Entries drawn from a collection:
****************************************
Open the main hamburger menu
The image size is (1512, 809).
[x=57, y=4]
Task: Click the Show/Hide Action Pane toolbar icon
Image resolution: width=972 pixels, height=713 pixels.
****************************************
Quote every line of the records above verbatim.

Open the main hamburger menu
The image size is (1512, 809).
[x=57, y=4]
Task: Click the Show/Hide Action Pane toolbar icon
Image resolution: width=972 pixels, height=713 pixels.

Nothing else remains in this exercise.